The Culinary and Bartenders unions in Las Vegas warn that they are ready, willing and able to organize a strike of hospitality workers at Downtown casinos if new contracts are not reached. Nine casinos remain unsettled.

Leaders of the Culinary and Bartenders unions in Las Vegas officials say they’re prepared to lead some 3,000 union members at nine casinos along Fremont Street on strike. The union members have already signed up for strike benefits and picket line shifts.

Contracts at the casinos expired June 1, 2013. Union members voted in March to authorize a strike.

The Golden Nugget casino downtown reached a five-year agreement with the unions in April. Casinos without a contract include the D, Four Queens, Fremont, Main Street Station, El Cortez, Binion’s, Golden Gate, the Plaza, and Las Vegas Club.

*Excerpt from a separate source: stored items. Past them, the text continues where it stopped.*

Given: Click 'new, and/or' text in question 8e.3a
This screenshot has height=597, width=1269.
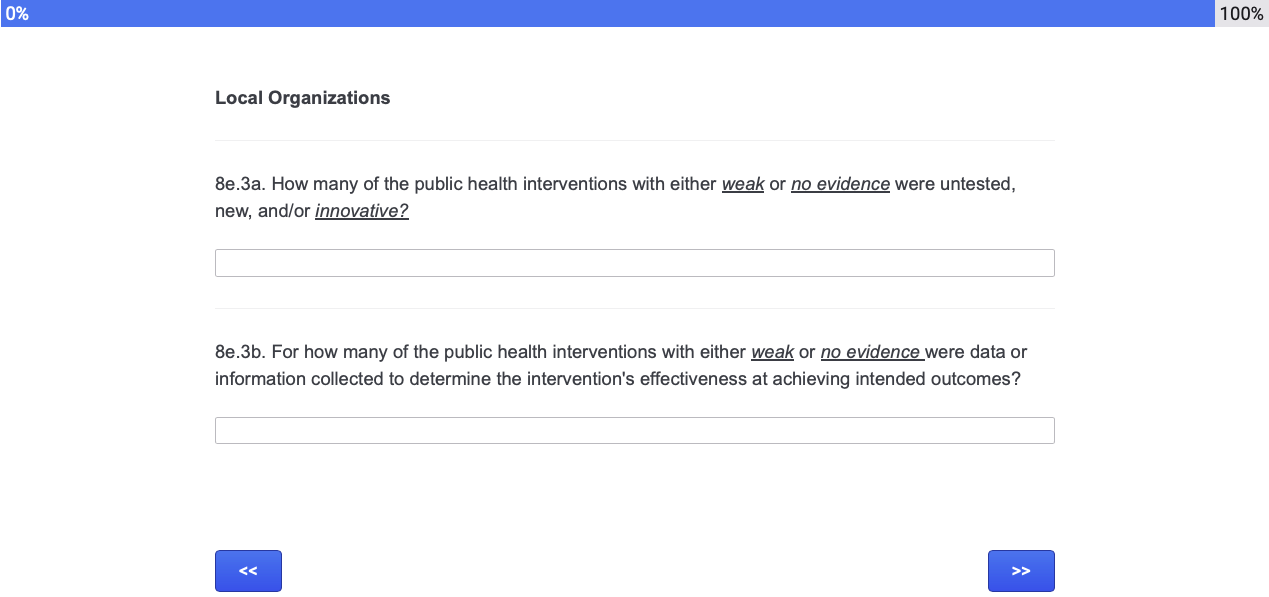Looking at the screenshot, I should [x=262, y=211].
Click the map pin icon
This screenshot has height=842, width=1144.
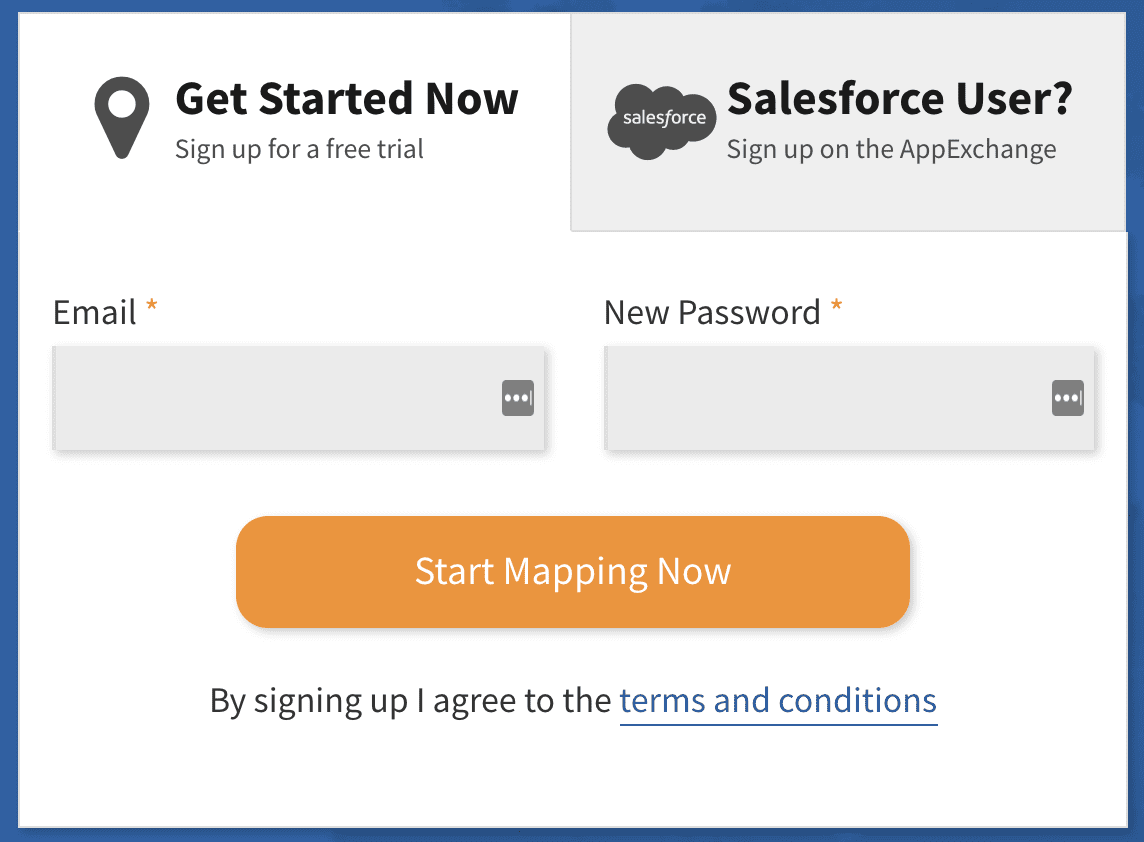click(122, 119)
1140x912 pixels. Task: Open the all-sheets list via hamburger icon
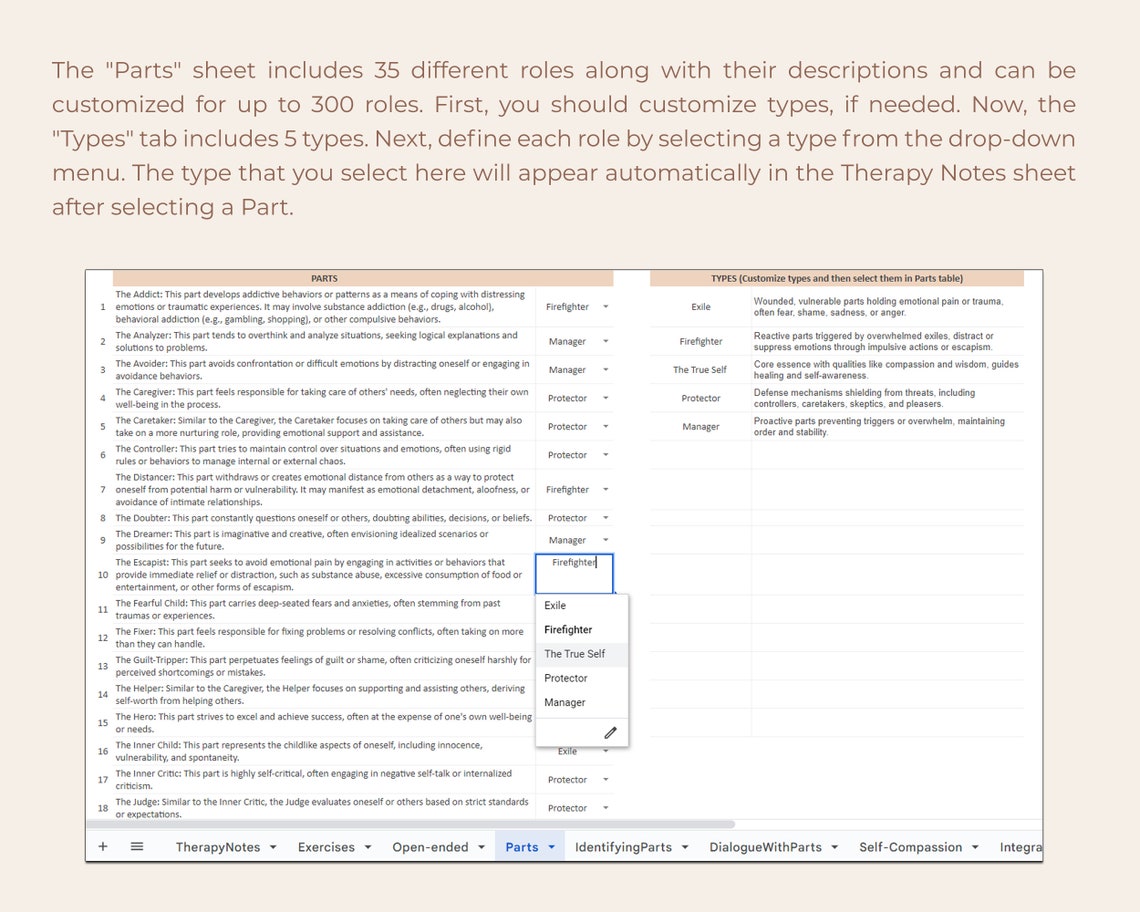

No date has been set for a strike, Local Culinary 226 spokeswoman Bethany Khan told the Las Vegas Review-Journal. “Every day we’ve been doing more and more preparation,” Khan said.

In a statement issued May 19, the union advised tourists and meeting planners of the labor disputes and the “risk of a strike.” “The union can now call for a strike at any time against these properties until they have new contracts,” the statement read.

“For nearly 80 years, our unions have made casino jobs good jobs in Las Vegas,” Geoconda Arguello-Kline, leader of the Culinary Union, said in a statement. “Our members downtown deserve to earn a decent living by working hard under a fair contract. They should not be left behind as hundreds of millions of new investments pour in for downtown revitalization.”

MGM Resorts International and Caesars Entertainment Corp., which together control a majority of properties on the Strip, previously negotiated new five-year union pacts. The independent Stratosphere, Riviera, Tropicana, and Treasure Island casinos have also settled, the Associated Press reported.

Agreements reached in November with MGM cover 26,000 of the unions’ 55,000 members. They kept employee health care costs from increasing, included provisions for more flexible scheduling, and included language that indicated a resolve to bring back workers laid off from restaurants closed during the recession.

The last strike in Las Vegas was at the Golden Gate casino in 2002, Khan said. The most infamous dispute started in 1991 at the Frontier casino and lasted six years, four months and 10 days.